● **THE TASK**
Exact copies of the lines below, from the one with "Click the original post's 100万+ repost icon" up to and including the one with "868x431 pixels.", are what this calls for; leave out pictures.

● **DATASET RECORDS**
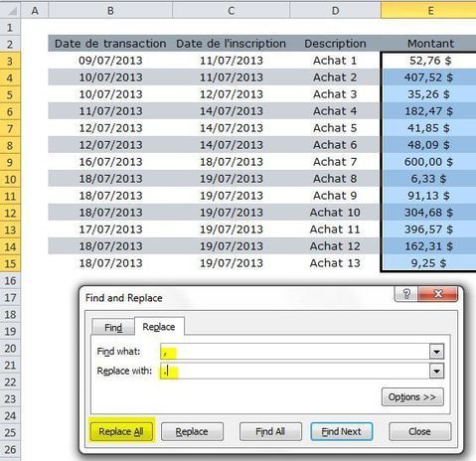Switch to the Find tab
The width and height of the screenshot is (476, 461).
113,328
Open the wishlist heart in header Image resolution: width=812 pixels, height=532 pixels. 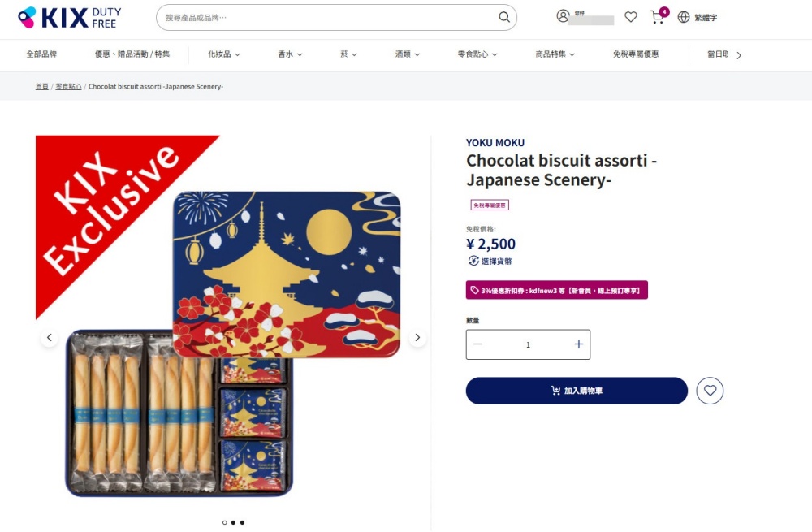pos(631,17)
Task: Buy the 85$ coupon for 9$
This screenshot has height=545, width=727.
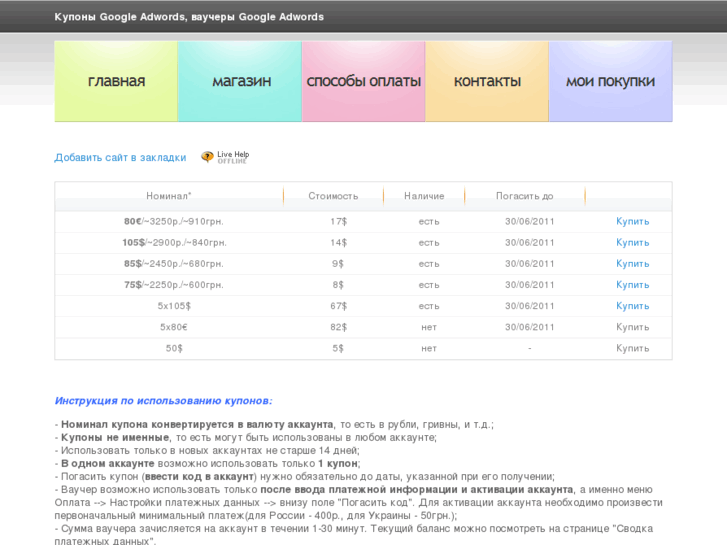Action: pyautogui.click(x=632, y=263)
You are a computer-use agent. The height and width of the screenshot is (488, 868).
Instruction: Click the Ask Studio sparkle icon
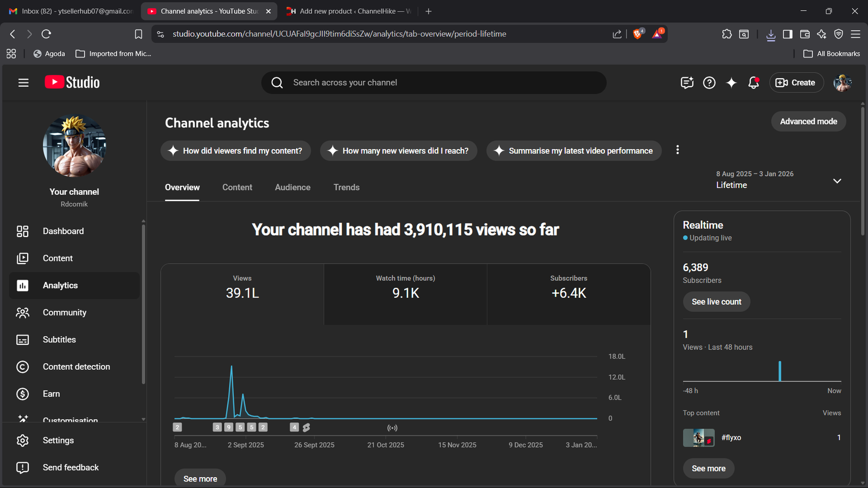point(731,82)
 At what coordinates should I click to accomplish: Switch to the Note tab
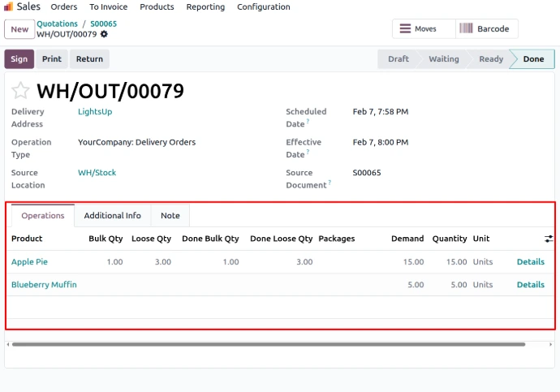170,216
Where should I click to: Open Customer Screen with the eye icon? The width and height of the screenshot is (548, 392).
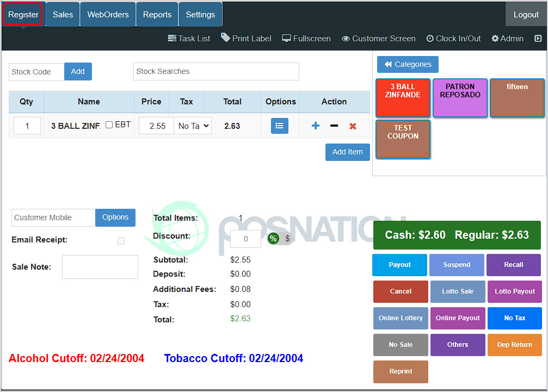click(x=346, y=39)
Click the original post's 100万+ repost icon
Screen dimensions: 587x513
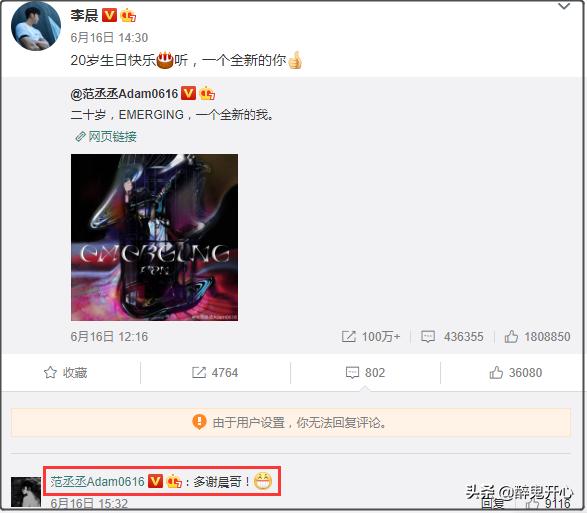349,336
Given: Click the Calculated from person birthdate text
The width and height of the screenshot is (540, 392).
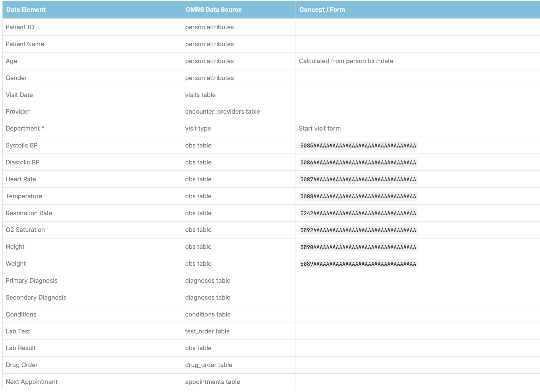Looking at the screenshot, I should pyautogui.click(x=346, y=61).
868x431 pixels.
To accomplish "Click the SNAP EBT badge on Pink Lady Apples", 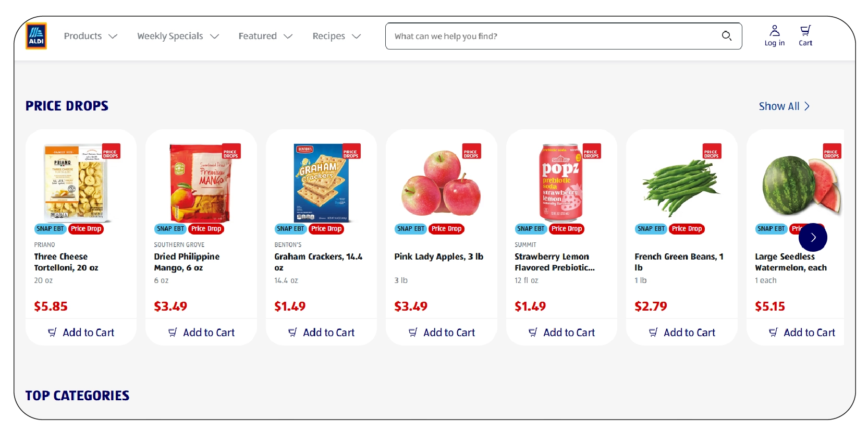I will click(x=410, y=229).
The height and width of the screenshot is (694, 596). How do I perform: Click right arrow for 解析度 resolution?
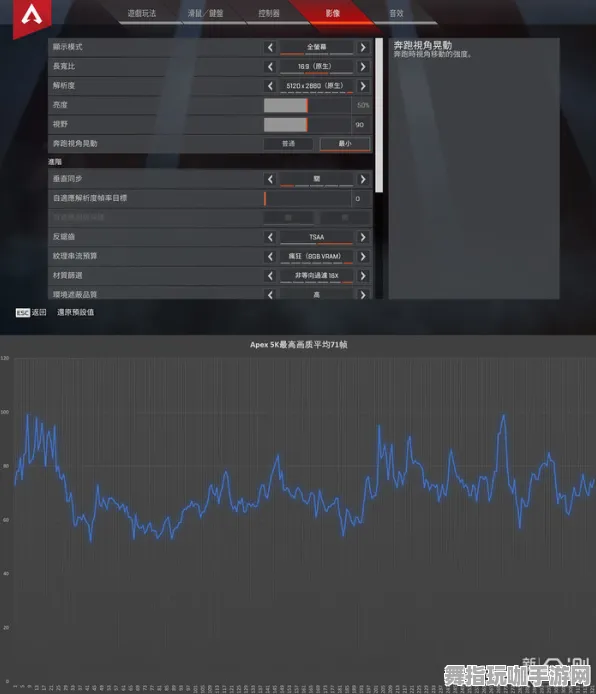click(363, 86)
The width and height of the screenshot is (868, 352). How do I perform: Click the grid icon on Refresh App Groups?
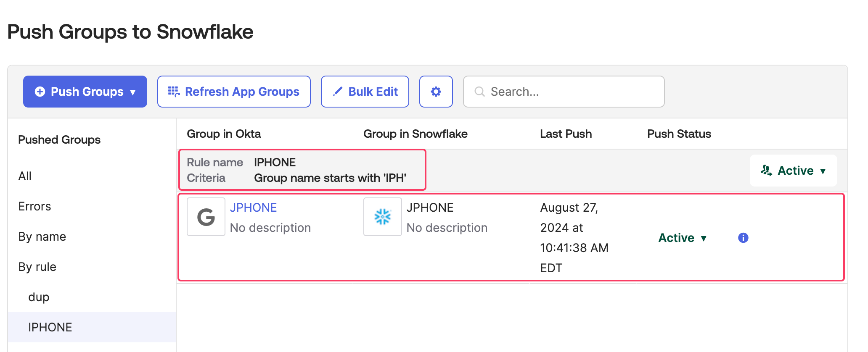[x=174, y=92]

● **EXERCISE RESULT**
Click the original post's 100万+ repost icon
Screen dimensions: 587x513
349,336
Given: Click the Calculated from person birthdate text
The width and height of the screenshot is (540, 392).
Looking at the screenshot, I should pyautogui.click(x=346, y=61).
868x431 pixels.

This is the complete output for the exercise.